Le Parlement avalise le compromis négocié avec le Conseil et la Commission sur la sécurité des infrastructures routières de l'UE

Bruxelles, 23/06/2008 (Agence Europe) - Le Parlement européen, réuni en session plénière à Strasbourg, a adopté, jeudi 19 juin, par 498 voix pour, 8 voix contre et 6 abstentions, le rapport consacré par Helmuth Markov (GUE/NGL, allemand) à la proposition de directive visant à améliorer la sécurité des infrastructures routières de l'UE. Cette proposition avait été rejetée en février par la commission des transports du PE, dont la majorité des membres estimait que des dispositions contraignantes en la matière seraient contraires au principe de subsidiarité. Un compromis négocié avec le Conseil et la Commission fin mai 2008, qui prévoit que les annexes de la directive seront non contraignantes pour les États membres devrait permettre l'adoption du texte en première lecture.

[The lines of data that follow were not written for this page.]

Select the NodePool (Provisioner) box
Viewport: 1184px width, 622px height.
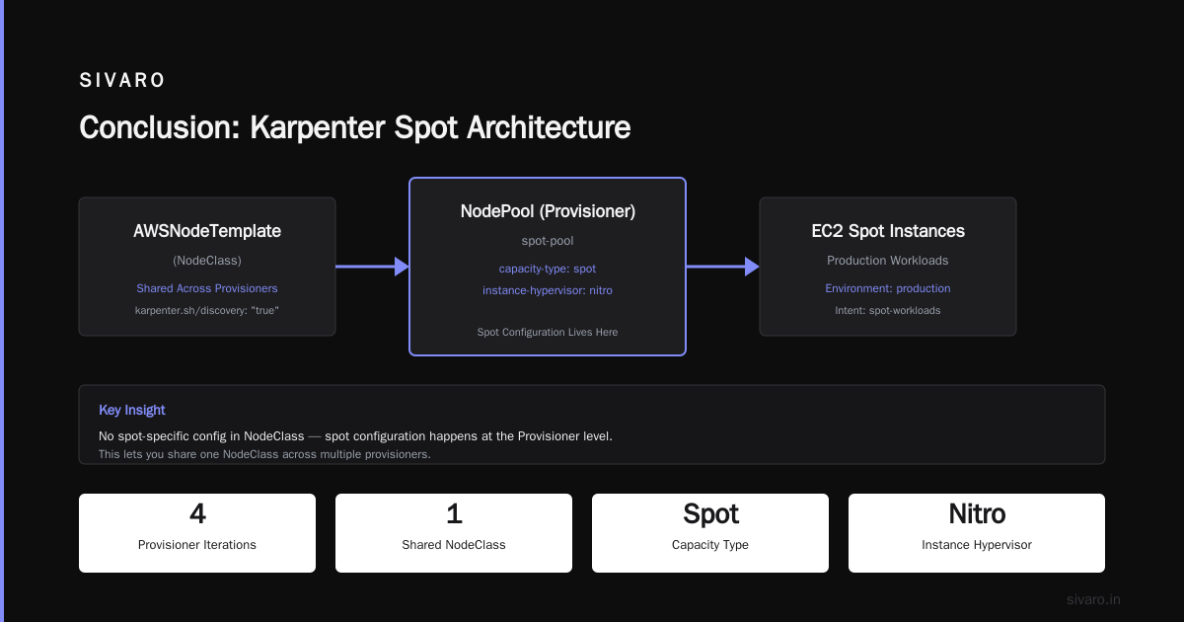tap(548, 267)
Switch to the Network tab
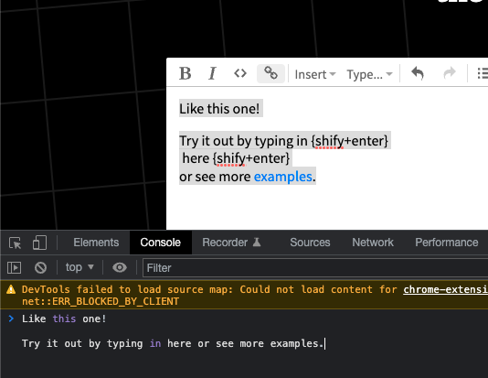 tap(373, 243)
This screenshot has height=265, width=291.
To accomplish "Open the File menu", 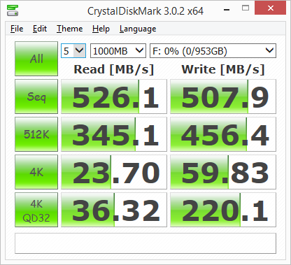I will point(17,29).
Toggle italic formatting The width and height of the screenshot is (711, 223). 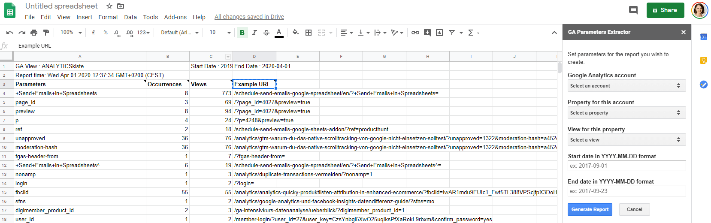click(x=254, y=33)
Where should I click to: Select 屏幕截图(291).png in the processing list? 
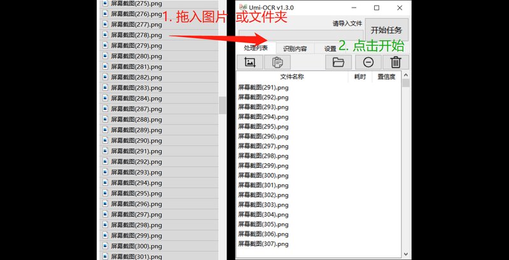263,87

Le 5 octobre 2006, la Commission a présenté une proposition de directive visant à améliorer la gestion de la sécurité des infrastructures routières, domaine dans lequel il n'existe pas encore de règles européennes uniformes. Cette proposition a été rejetée en février par la commission des transports du PE, qui l'avait déjà rejetée en juin 2007. La majorité de ses membres estimait qu'elle irait à l'encontre du principe de subsidiarité et créerait trop de formalités administratives si ses lignes directrices étaient rendues obligatoires. En octobre 2007, le Conseil « Transports » a également approuvé l'idée d'une directive comprenant des annexes non contraignantes. Fin mai 2008, des négociations sur un accord de 1ère lecture ont été conclues avec succès lors d'un trilogue informel réunissant le Conseil, la Commission, le rapporteur et les rapporteurs fictifs du PPE, du PSE et des Verts/ALE. Dans le cadre du compromis, les annexes de la directive seront non contraignantes pour les États membres, qui devront « s'efforcer » de les respecter. Selon le Parlement et le Conseil, le champ d'application de la directive devrait être limité aux réseaux transeuropéens et ne pas être étendu à toutes les autoroutes de l'UE.

Selon les députés, l'évaluation des incidences sur la sécurité routière devrait démontrer les implications des différentes alternatives de planification d'un projet d'infrastructure sur la sécurité routière et jouer un rôle important lorsque les itinéraires sont en cours de sélection. Par ailleurs, des audits de la sécurité routière devraient être effectués pour tous les projets d'infrastructure et devraient inventorier, de manière détaillée, les aspects dangereux d'un projet routier. Soulignant l'importance de relever le niveau de sécurité des routes existantes, les députés affirment que les conducteurs doivent être avertis des tronçons routiers présentant un taux élevé d'accidents. De même, ils insistent sur l'importance des inspections préventives de la sécurité.

Dans leur accord de compromis, le Parlement européen et le Conseil indiquent qu'un nombre suffisant de zones de stationnement le long des routes est important pour la prévention du crime, mais également pour assurer la sécurité routière. L'existence d'un nombre suffisant d'aires de stationnement et de repos sécurisées doit donc faire partie intégrante de la gestion de la sécurité des infrastructures routières. Dans leur texte, les deux institutions conviennent de définitions relatives aux principaux sujets abordés dans la directive, tels que les « organes compétents », « l'inspection de la sécurité », et les « projets d'infrastructure ».

Enfin, les députés estiment que les États membres devraient veiller à ce qu'une signalisation adéquate soit mise en place pour avertir les usagers de la route lorsque des tronçons routiers sont en cours de réparation et risquent de mettre en péril leur sécurité. Ces signalisations devraient comporter des signaux lumineux visibles tant le jour que la nuit, placés à une distance de sécurité, et être conformes aux dispositions de la Convention de Vienne sur la signalisation routière. Le compromis atteint par le Parlement et le Conseil devrait permettre d'adopter la proposition de directive dès la première lecture. (O.L.)